Backward error analysis, the theory of which was developed and popularized by James H. Wilkinson, can be used to establish that an algorithm implementing a numerical function is numerically stable. The basic approach is to show that although the calculated result, due to roundoff errors, will not be exactly correct, it is the exact solution to a nearby problem with slightly perturbed input data. If the perturbation required is small, on the order of the uncertainty in the input data, then the results are in some sense as accurate as the data "deserves". The algorithm is then defined as backward stable. Stability is a measure of the sensitivity to rounding errors of a given numerical procedure; by contrast, the condition number of a function for a given problem indicates the inherent sensitivity of the function to small perturbations in its input and is independent of the implementation used to solve the problem.

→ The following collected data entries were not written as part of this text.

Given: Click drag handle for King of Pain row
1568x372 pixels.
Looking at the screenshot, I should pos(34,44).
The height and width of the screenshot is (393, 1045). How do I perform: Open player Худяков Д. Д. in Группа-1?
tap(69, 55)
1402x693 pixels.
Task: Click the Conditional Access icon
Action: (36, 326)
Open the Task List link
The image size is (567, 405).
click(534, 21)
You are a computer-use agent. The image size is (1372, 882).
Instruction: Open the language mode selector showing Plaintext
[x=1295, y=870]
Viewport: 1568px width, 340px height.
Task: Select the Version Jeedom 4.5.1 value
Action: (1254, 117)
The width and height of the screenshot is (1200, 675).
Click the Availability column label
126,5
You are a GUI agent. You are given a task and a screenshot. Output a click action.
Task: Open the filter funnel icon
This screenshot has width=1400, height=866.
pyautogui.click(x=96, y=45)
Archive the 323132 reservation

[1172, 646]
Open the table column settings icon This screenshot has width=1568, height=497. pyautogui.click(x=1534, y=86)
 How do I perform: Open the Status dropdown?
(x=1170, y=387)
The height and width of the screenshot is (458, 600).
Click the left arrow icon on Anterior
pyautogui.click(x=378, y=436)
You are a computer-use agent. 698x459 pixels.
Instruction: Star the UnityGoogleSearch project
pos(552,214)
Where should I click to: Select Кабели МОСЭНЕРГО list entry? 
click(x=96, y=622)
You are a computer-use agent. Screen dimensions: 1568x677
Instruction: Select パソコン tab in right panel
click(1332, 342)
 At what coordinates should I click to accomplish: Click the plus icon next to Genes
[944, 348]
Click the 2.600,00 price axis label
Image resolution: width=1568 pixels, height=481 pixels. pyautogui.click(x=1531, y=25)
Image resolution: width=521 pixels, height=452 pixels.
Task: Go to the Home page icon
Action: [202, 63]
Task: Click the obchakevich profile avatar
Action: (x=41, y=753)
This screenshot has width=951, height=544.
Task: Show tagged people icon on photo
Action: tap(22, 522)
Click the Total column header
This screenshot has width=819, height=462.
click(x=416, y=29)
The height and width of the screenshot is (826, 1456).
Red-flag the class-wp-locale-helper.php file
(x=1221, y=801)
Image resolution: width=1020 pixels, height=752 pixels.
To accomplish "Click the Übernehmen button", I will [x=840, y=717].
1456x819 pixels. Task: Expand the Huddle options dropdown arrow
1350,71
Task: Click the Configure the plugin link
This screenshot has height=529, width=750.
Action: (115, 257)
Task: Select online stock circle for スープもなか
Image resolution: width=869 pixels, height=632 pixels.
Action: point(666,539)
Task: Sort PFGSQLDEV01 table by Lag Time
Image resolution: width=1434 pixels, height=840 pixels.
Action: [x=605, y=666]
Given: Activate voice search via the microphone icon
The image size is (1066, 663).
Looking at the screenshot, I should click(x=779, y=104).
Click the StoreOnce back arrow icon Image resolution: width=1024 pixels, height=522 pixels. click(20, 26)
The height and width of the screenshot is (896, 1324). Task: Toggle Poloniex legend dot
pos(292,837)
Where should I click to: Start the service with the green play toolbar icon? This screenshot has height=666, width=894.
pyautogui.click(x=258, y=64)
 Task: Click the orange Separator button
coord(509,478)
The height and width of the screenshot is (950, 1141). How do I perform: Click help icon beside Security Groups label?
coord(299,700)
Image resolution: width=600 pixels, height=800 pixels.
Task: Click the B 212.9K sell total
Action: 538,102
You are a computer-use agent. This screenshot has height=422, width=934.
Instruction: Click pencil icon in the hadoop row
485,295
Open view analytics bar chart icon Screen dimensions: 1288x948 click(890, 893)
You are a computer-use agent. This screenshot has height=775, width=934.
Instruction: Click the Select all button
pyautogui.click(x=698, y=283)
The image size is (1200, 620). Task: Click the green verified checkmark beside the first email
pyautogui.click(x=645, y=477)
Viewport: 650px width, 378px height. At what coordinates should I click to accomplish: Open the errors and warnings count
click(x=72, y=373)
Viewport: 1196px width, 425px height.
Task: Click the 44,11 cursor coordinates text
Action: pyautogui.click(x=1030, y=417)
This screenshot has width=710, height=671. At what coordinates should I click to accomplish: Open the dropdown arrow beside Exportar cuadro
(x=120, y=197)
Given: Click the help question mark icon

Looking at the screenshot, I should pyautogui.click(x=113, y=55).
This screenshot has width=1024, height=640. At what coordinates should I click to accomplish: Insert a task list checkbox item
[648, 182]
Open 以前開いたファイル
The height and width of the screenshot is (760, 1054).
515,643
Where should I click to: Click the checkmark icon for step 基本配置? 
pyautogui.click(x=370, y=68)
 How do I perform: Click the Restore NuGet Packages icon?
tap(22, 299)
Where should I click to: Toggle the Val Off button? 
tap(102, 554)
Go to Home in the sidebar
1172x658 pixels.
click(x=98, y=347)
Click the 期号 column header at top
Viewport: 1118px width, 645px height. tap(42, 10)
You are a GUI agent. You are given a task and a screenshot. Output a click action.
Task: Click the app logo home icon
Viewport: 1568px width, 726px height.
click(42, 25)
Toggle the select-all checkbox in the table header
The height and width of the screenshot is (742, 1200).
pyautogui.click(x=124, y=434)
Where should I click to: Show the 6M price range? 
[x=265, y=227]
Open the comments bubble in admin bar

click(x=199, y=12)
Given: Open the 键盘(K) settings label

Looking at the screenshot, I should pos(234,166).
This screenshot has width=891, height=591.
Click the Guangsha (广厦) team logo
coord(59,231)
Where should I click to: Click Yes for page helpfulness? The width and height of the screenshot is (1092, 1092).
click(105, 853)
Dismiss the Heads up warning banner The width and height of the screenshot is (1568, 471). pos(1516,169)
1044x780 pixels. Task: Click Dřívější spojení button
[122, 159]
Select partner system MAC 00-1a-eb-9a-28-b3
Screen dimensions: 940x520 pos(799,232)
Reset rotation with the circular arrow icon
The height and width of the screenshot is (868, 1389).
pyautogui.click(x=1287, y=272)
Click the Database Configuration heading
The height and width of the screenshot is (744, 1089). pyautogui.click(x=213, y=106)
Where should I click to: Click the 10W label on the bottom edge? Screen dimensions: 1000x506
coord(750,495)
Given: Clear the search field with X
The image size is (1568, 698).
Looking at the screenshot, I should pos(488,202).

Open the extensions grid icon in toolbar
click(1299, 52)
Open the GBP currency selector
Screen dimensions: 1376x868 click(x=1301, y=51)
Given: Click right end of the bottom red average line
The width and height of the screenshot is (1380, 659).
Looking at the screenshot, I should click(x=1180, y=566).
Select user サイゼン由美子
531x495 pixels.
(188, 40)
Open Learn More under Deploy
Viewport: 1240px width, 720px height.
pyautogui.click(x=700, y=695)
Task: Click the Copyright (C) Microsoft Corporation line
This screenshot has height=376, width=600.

As a trivial example, consider a simple expression giving the inner product of (length two) vectors $x$ and $y$, then
$$\begin{align}
  \operatorname{fl}(x \cdot y)
    &= \operatorname{fl}\big(\operatorname{fl}(x_1 \cdot y_1) + \operatorname{fl}(x_2 \cdot y_2)\big), && \text{ where } \operatorname{fl}() \text{ indicates correctly rounded floating-point arithmetic} \\
    &= \operatorname{fl}\big((x_1 \cdot y_1)(1 + \delta_1) + (x_2 \cdot y_2)(1 + \delta_2)\big), && \text{ where } \delta_n \leq \Epsilon_\text{mach}, \text{ from above} \\
    &= \big((x_1 \cdot y_1)(1 + \delta_1) + (x_2 \cdot y_2)(1 + \delta_2)\big)(1 + \delta_3) \\
    &= (x_1 \cdot y_1)(1 + \delta_1)(1 + \delta_3) + (x_2 \cdot y_2)(1 + \delta_2)(1 + \delta_3),
\end{align}$$
and so
$$\operatorname{fl}(x \cdot y) = \hat{x} \cdot \hat{y},$$

where

$$\begin{align}
\hat{x}_1 &= x_1(1 + \delta_1); & \hat{x}_2 &= x_2(1 + \delta_2);\\
\hat{y}_1 &= y_1(1 + \delta_3); & \hat{y}_2 &= y_2(1 + \delta_3),\\
\end{align}$$

where

$$\delta_n \leq \Epsilon_\text{mach}$$

by definition, which is the sum of two slightly perturbed (on the order of Ε_{mach}) input data, and so is backward stable. For more realistic examples in numerical linear algebra, see Higham 2002 and other references below.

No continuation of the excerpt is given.